Farhat's boss and his boss' family were ordered out of the UAE at the same time, he said, adding they were given just a week to pack up. After they were served the deportation order, they were put in a police van and taken to the immigration department. Their residency permits were canceled on the spot, their passports seized by officials. They got the documents back at the airport on their way out of the country.
The expulsion drive is partly fueled by the growing hatred between Sunnis and Shiites. Analysts say it is also rooted in Gulf rulers' need to keep their populations in constant fear of enemies - domestic and foreign - in order to preserve their authoritarian rule.
Shiites in the Gulf have "effectively become scapegoats" for the Sunni rulers trying to curb Iran's growing regional influence and Hezbollah's military reach, said Christopher Davidson, an expert on Gulf affairs at Britain's Durham University. Tehran is Hezbollah's main backer and supplies the group with money and weapons, channeled into Lebanon through Syria.

* [TASK SET]:
a. Copy the passage on the Gulf expulsions from "Farhat's boss and" up to and including "their authoritarian rule.", substituting "police car" for "police van".
b. According to the passage on the Gulf expulsions, where does Christopher Davidson work?

* [MATERIAL PROVIDED]:
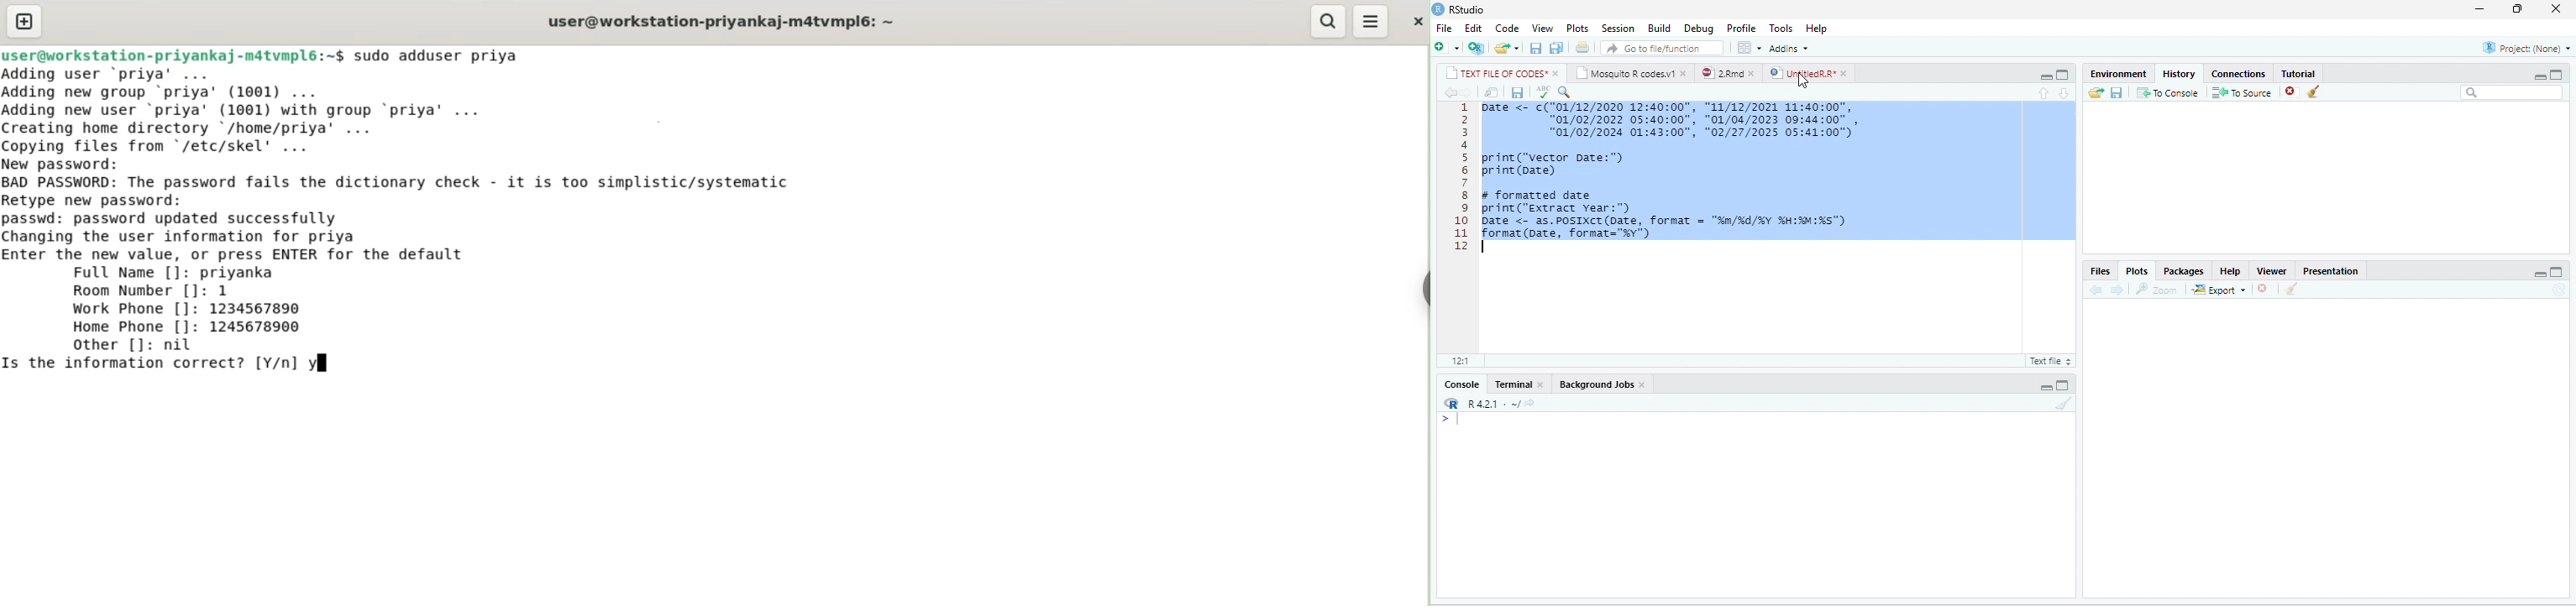 The height and width of the screenshot is (616, 2576). Describe the element at coordinates (2063, 75) in the screenshot. I see `maximize` at that location.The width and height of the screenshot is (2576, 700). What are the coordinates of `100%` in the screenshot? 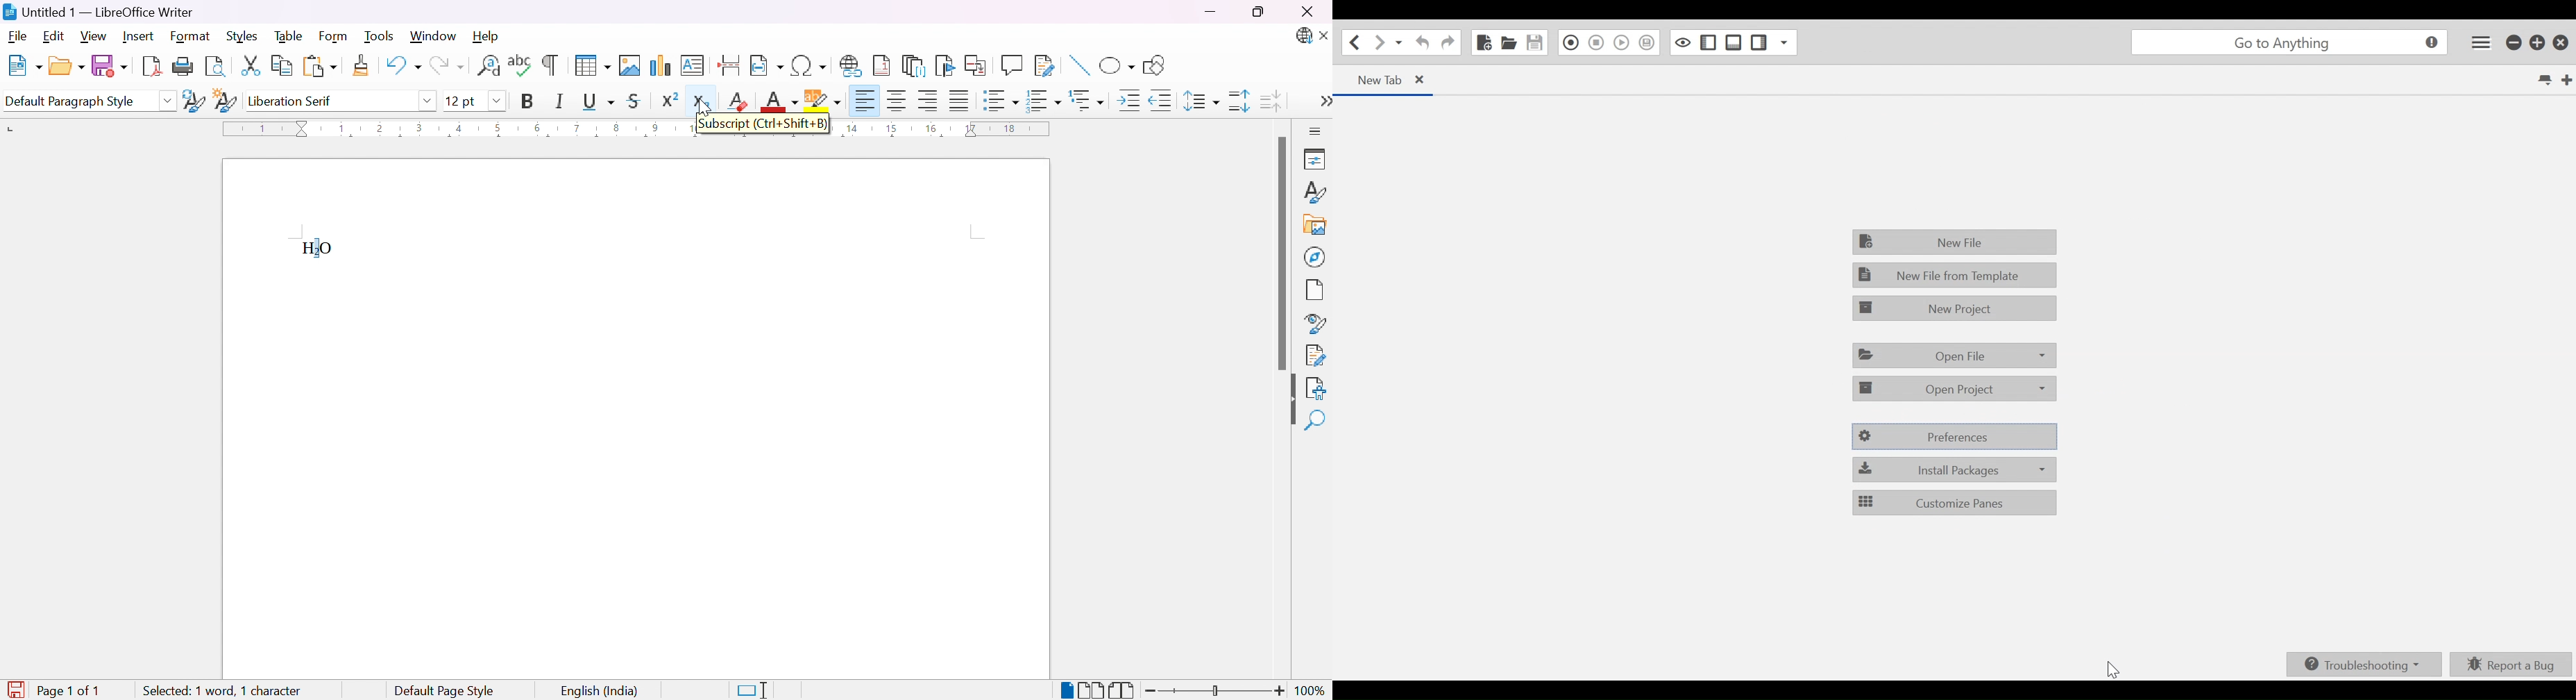 It's located at (1311, 691).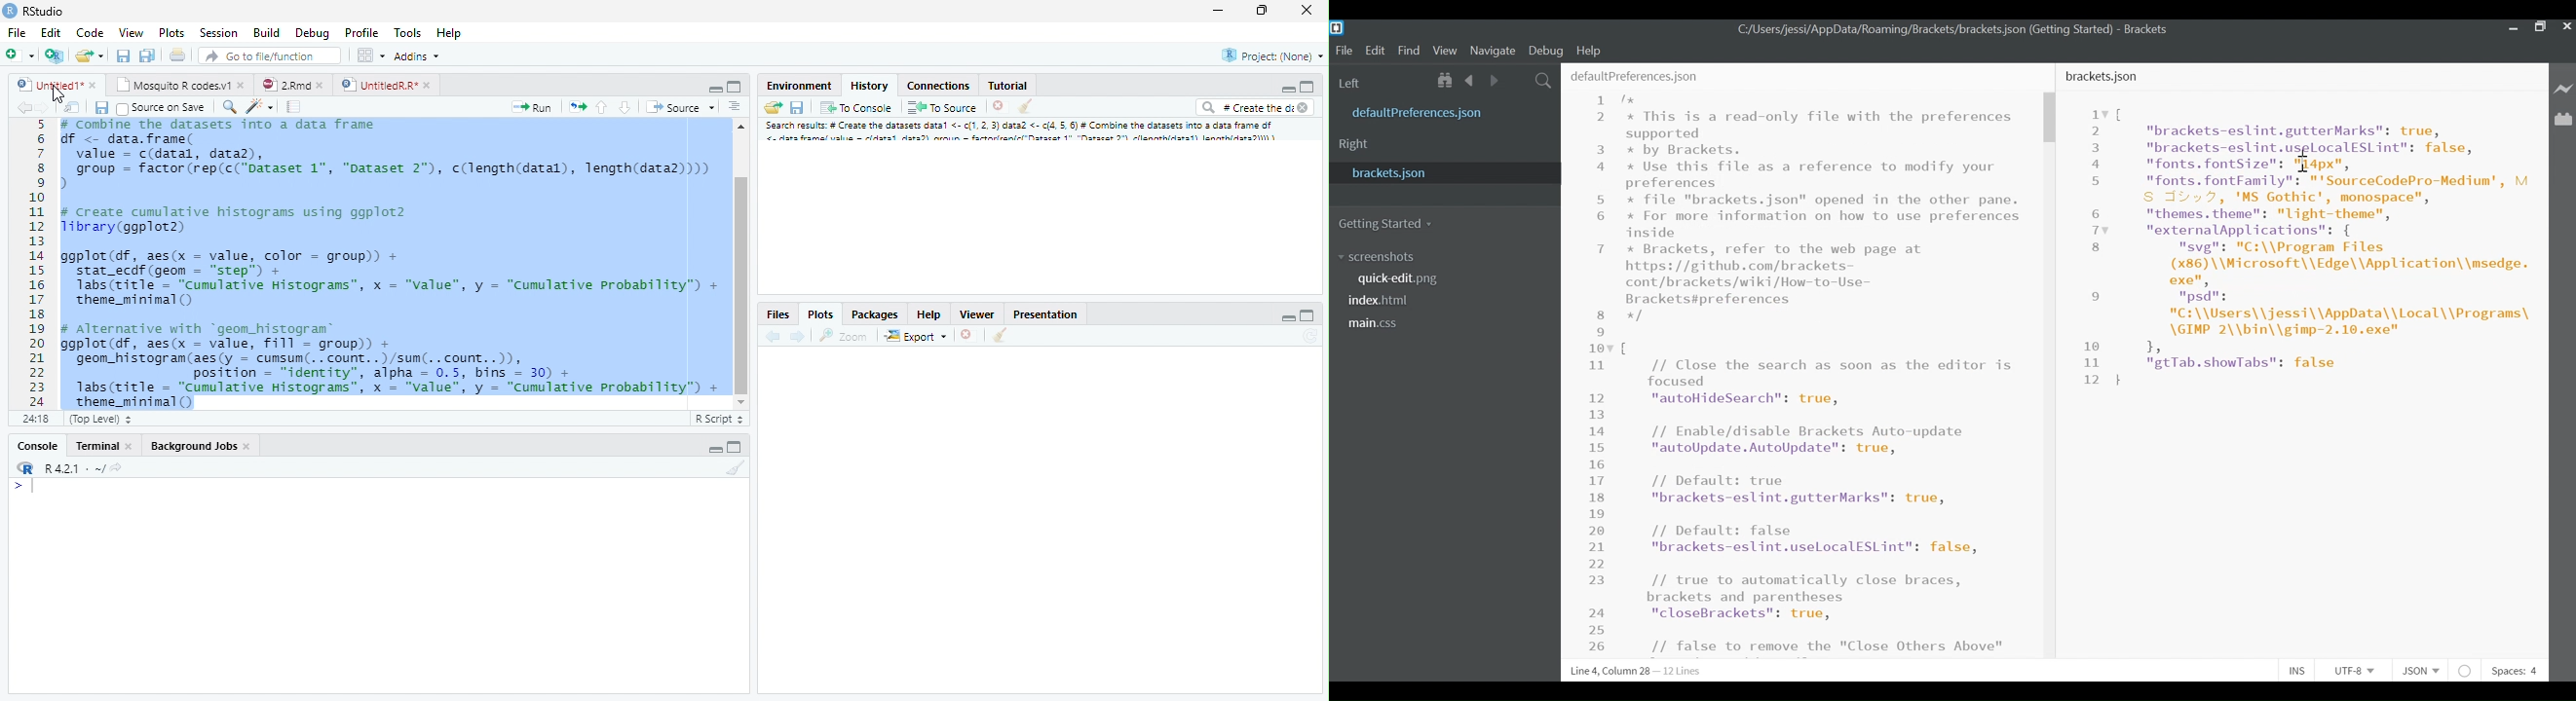 This screenshot has width=2576, height=728. I want to click on Edit, so click(1374, 49).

* [RESULTS BY TASK]:
a.
Farhat's boss and his boss' family were ordered out of the UAE at the same time, he said, adding they were given just a week to pack up. After they were served the deportation order, they were put in a police car and taken to the immigration department. Their residency permits were canceled on the spot, their passports seized by officials. They got the documents back at the airport on their way out of the country.
The expulsion drive is partly fueled by the growing hatred between Sunnis and Shiites. Analysts say it is also rooted in Gulf rulers' need to keep their populations in constant fear of enemies - domestic and foreign - in order to preserve their authoritarian rule.

b. At Britain's Durham University, as an expert on Gulf affairs.